Lindquist has liberally peppered “Never Mind Nirvana” with bits and pieces of song lyrics that Pete Tyler seems to equate with real life and real emotion, and he talks about both local and national bands and band members of such groups as Nirvana, Hovercraft, Mudhoney, Hole, Pearl Jam and Everclear as if they were the boys next door.
Of course, in much of Western Washington some of those band members were in fact the boys — and girls — next door. And that, Lindquist admits, is why he wanted to center “Never Mind Nirvana” in the Seattle area.

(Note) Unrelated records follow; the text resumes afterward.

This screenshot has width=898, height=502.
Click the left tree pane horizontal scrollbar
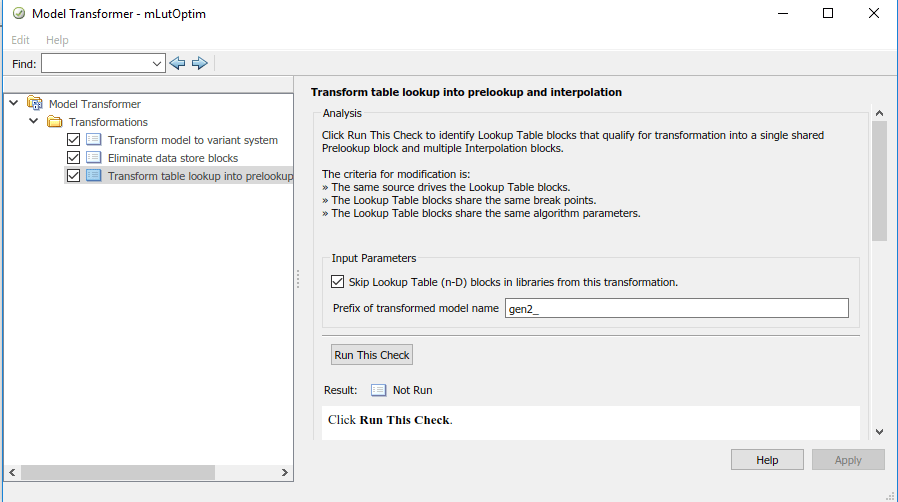click(145, 472)
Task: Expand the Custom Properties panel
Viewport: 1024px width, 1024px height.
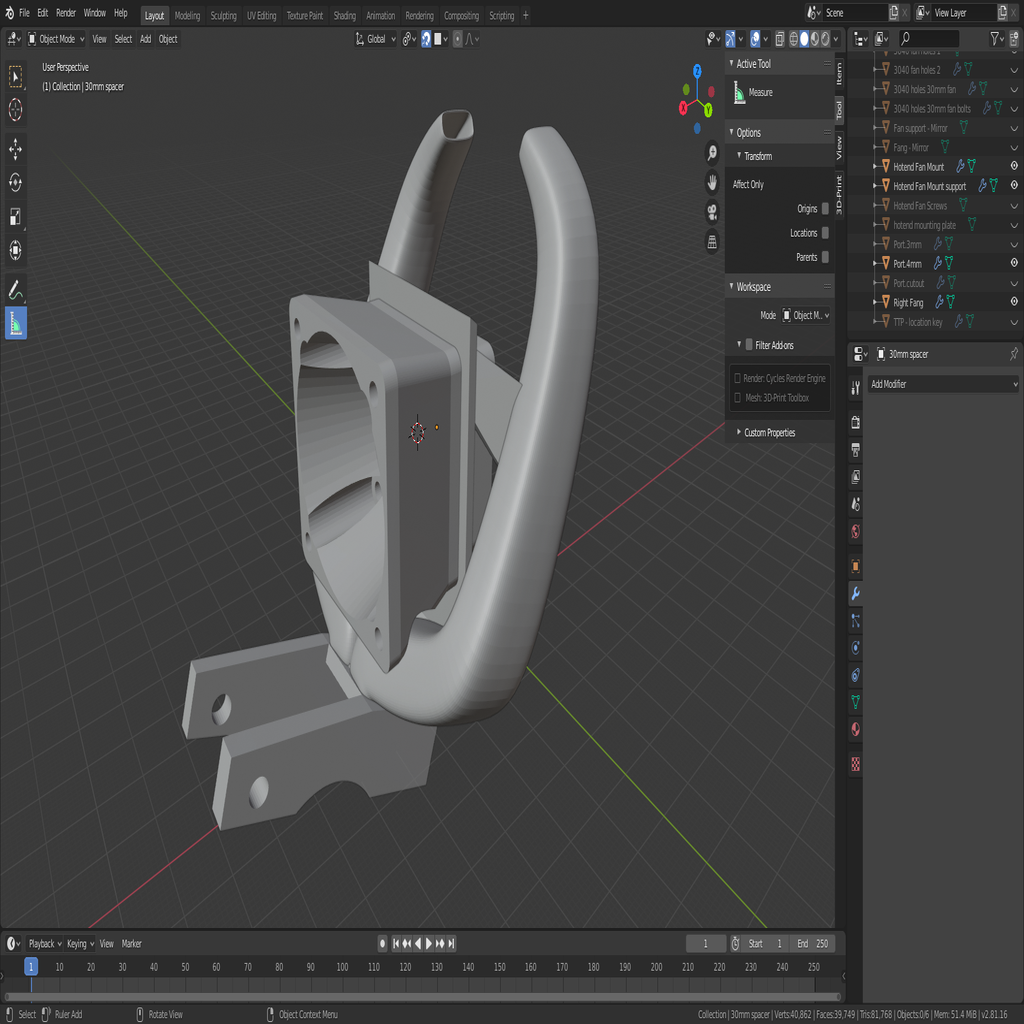Action: (769, 433)
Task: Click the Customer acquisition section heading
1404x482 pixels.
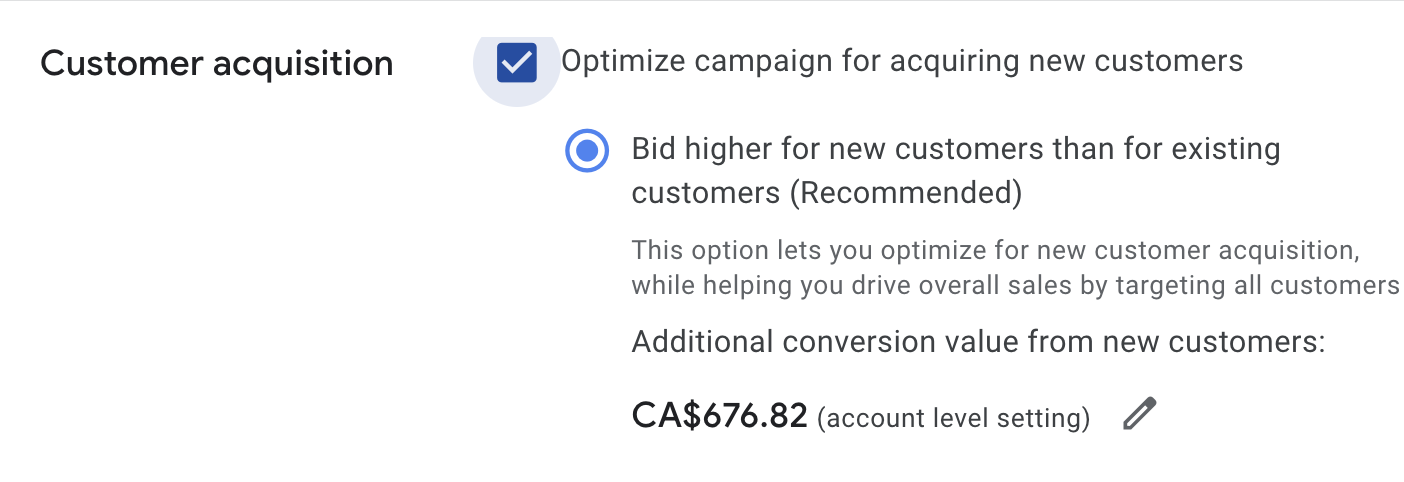Action: pos(216,64)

“There’s this truly amazing music scene here that you can’t find anywhere else, really,” Lindquist said. “I mean, other cities have clubs and bands and concerts, of course, but it’s so heavily condensed here that it’s a culture unto itself. When I was in Los Angeles writing scripts, I wrote about L.A.’s culture, and script writing. But, being a Seattle native and having returned here, I knew my next book would be based around Seattle’s culture, and music.”
The University of Washington graduate’s return to Seattle came following a lengthy stay in Los Angeles, first as a student at the University of Southern California and then as a well-known, fast-track screenwriter for the Hollywood movie industry.

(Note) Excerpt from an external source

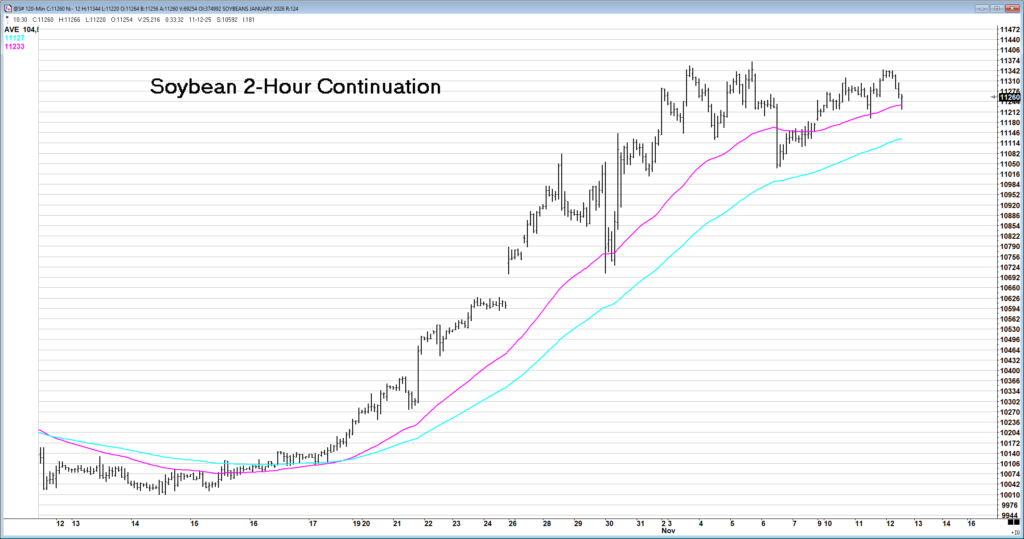Select the Soybean 2-Hour Continuation title text
Viewport: 1024px width, 539px height.
coord(295,87)
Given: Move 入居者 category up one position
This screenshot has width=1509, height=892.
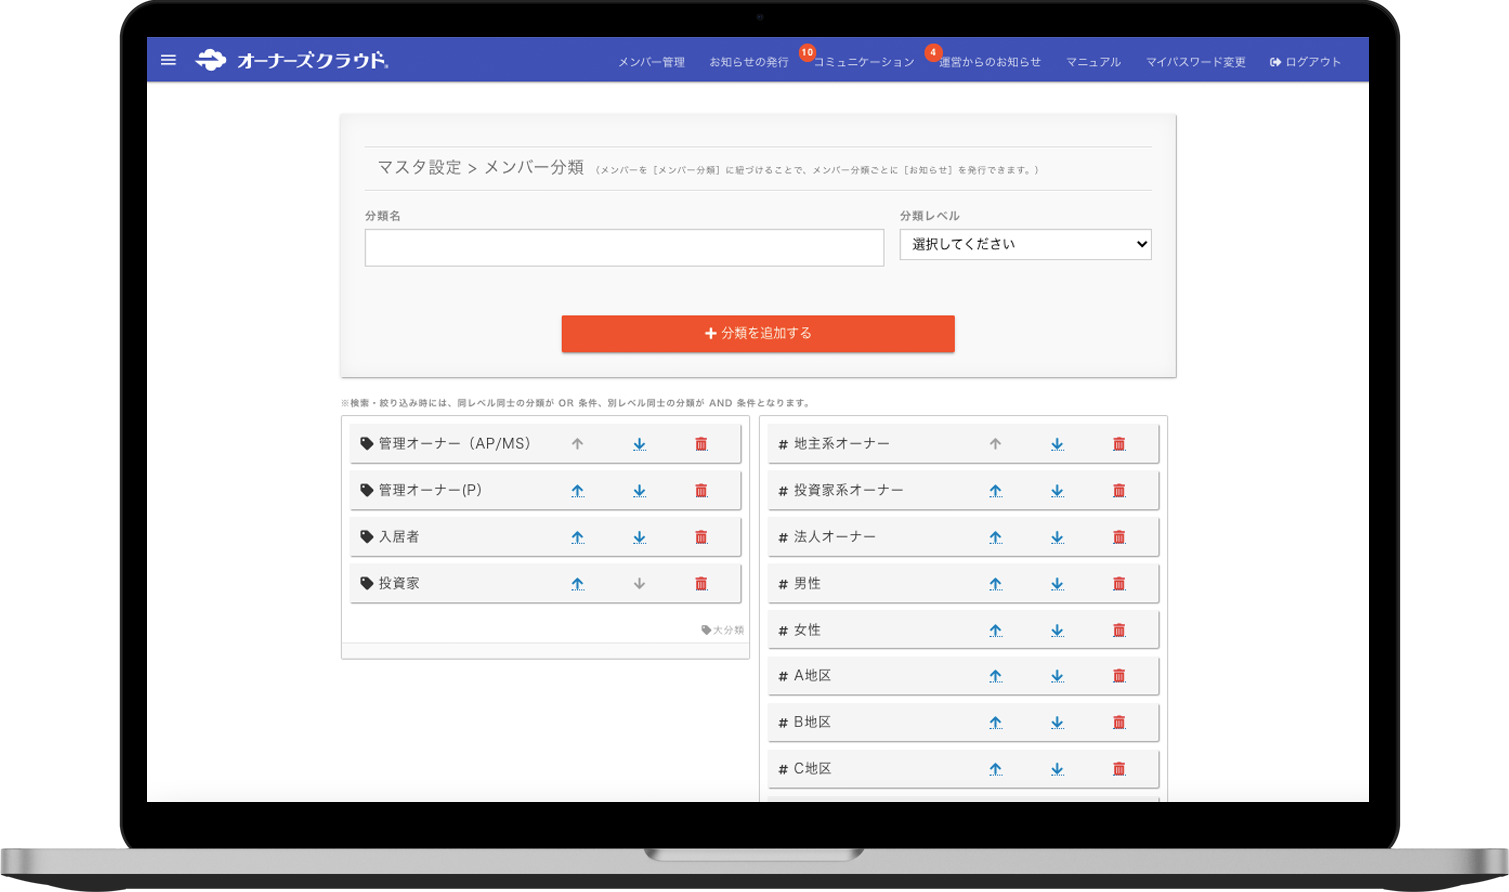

In fact, together with a couple of other mid-20s uber-writers — such as Bret Easton Ellis, author of “Less Than Zero” and “American Psycho,” and Jay McInerney, author of “Bright Lights, Big City” and “Model Behavior” — Lindquist and his gang of single writing friends were dubbed by Hollywood’s elite as the “Brat Pack” writers, the ones expected to take by storm, and keep by storm, the Hollywood movie scene.
Lindquist chose to opt out. “I hit a wall … I was dry. I needed to leave writing for a while, leave LA. I’d always had an interest in law, in prosecution in particular, and I decided to come back up to Washington and enter (Seattle University) law school. I’m not sure that I ever intended to actually practice, but I (clerked) in the Pierce County prosecutor’s office and they made me an offer following school that was too interesting to pass up.”
Like being able to write about things and people specific to his work?
“Well, I don’t ever write about a specific person in the office or in a case,” Lindquist said, “but there’s no question that I write what I know about, whether that’s script writing or practicing law. There’s just so much fascinating stuff in the courthouse that it finds its way into the writing and into the characters.”
And Lindquist is quick to avow that none of the characters in “Never Mind Nirvana” are actual profiles or caricatures of his co-workers or court staff, although many of the names used in the books are variations of the same folks often seen in the halls and offices of both workplaces.
In spite of that, Lindquist claims, he’s seen little teasing about the book, its storyline or the People Magazine “eligible bachelor” designation.
“It’s part of my life outside of the courtroom, outside of the office.”
As is Lindquist’s continued interest in writing. “Never Mind Nirvana” is his third novel (following “Sad Movies” and “Carnival Desires,”) and in his spare-spare time he continues to write the occasional book review for The New York Times Book Review and the Seattle Times.
More importantly, he says, he’s got the nucleus for his next novel. “I can tell you this much,” Lindquist smiles, “it will be based here in the Seattle area again and there will probably be an element of the law, of a lawyer, in it.”
Lindquist pauses for a moment, cocks his head towards a speaker that’s playing track after track of slightly edgy, pub-atmosphere music and leans forward, smiling. “Hey, hear that song? I love that song. Modern English, doing ‘I’ll Melt With You’…”
Seattle-based free-lance writer Betsy Model, a former correspondent for NPR and the BBC, writes for more than 30 publications.